++++ Extract to read
The other part is that I really have this weird communion with trees. During the 2008 Chinese Olympics, it was made perfectly clear to me that clear-cutting forests in China, Thailand, and Vietnam is just not right.
[Any diner walking into Chow Down Grill can't help but notice there is a huge silver tree painted on the wall. And by sheer chance, Josh took the time to flash us his new ink -- the beginning of a tree tattoo on both of his forearms.]
Well, how about plastic chopsticks?
I've worked in places that use the plastic chopsticks, and they are just gross. People bite into them, then they get reused, and then someone else bites into them, and so on... They are the farthest thing from hygienic. Also, they are slippery.
Yep, you're right. Wet noodles and plastic chopsticks don't mix.
Chinese cuisine is a 5,000-year-old cuisine that hasn't changed; although it hasn't changed for a reason. Chopsticks were created as a dining utensil intended to conserve gas and power. In today's time, the same reasoning doesn't make sense. It's an antiquated dining system.
But you're still a Chinese restaurant. Antiquated or not, chopsticks are part of it.
I'll never deny my hypocrisy. I do have a communion with trees, but at the same time I use plastic bags. That's a hypocrisy right there, but you have to pick your battles, and I choose chopsticks.
++++++++
++++ Provided data
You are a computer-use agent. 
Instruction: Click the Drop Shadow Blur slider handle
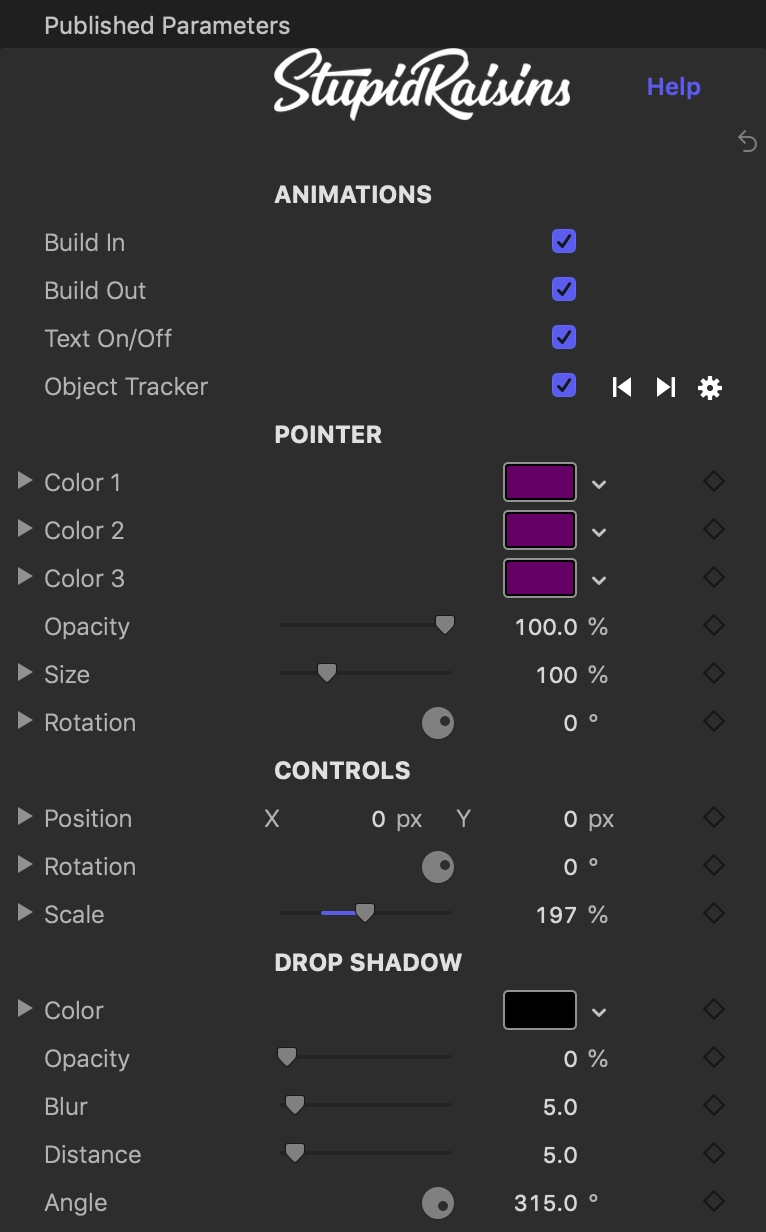pyautogui.click(x=294, y=1105)
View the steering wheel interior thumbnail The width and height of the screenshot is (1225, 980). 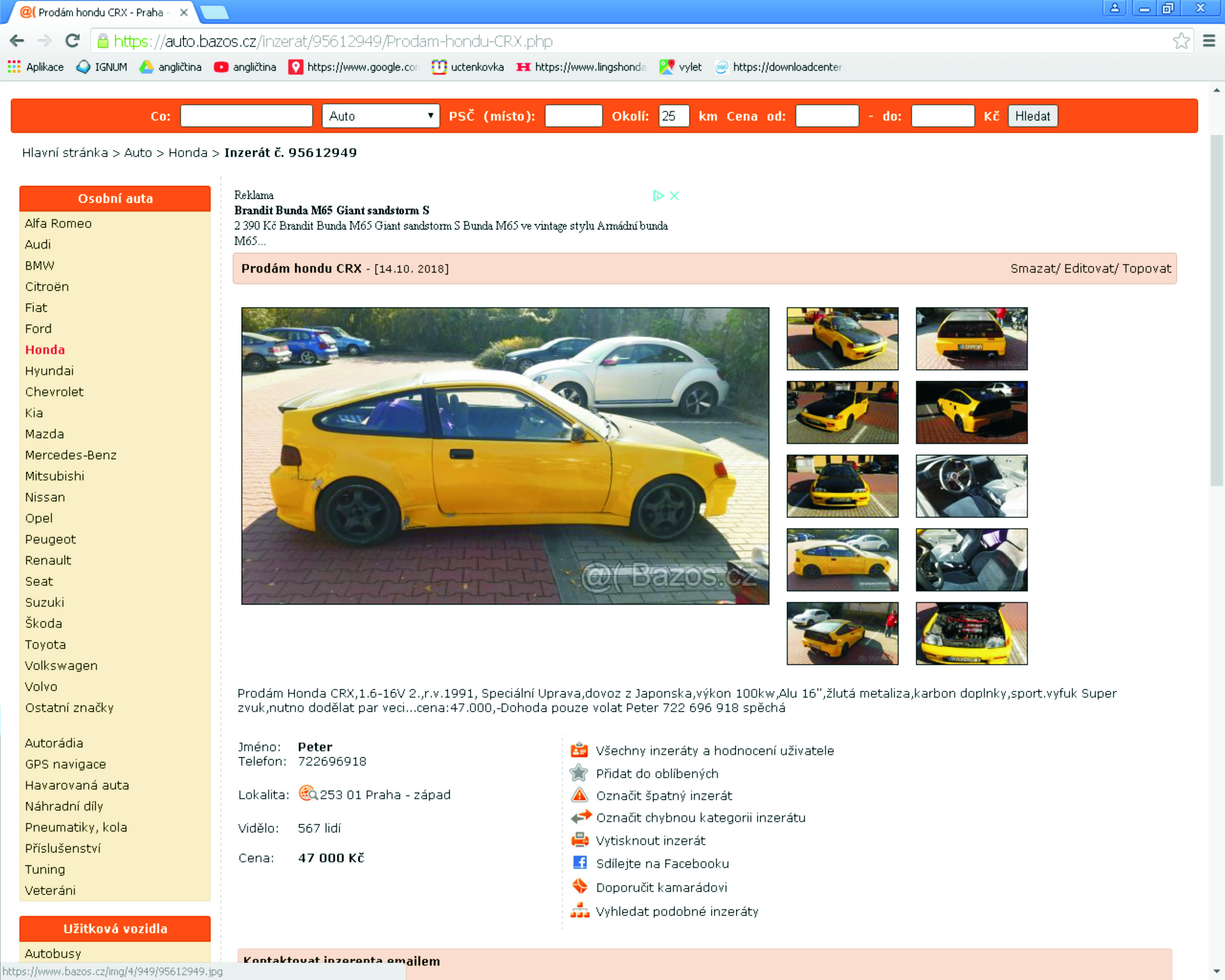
++++++++
* **List of tasks**
(1) According to the chopsticks interview, why does the speaker object to plastic chopsticks? Answer in one to three sentences.
(2) Continue the chopsticks interview from its last line, keeping the same question-and-answer style.
The data has no connection to the chopsticks interview.

* **Responses in order**
(1) Plastic chopsticks get bitten, reused, and bitten again by the next person, which makes them far from hygienic. They are also slippery, so they don't work well with wet noodles.

(2)
If someone says to you they want chopsticks, what are you going to say?
"We don't have any." I never realized the fascination people have with chopsticks and what an uproar it would cause. But if guests come in, I'll tell them: "If you bring them the next time, I'll hold them for you."
So if you plan to give Chow Down Grill a shot and you're adamant about your sticks, keep them in your glove compartment, stick them in your purse, or make them out of straws. Just don't ask for them, and don't bother causing a stink about it. It's not going to make a difference. At the end of the day, Chow Down Grill is about Josh's food, and how he wants to do things. And if he feels like making a statement about clear-cutting forests, diners need to cut him some slack because it certainly is a noble cause. Chopstick Nazi? We think not.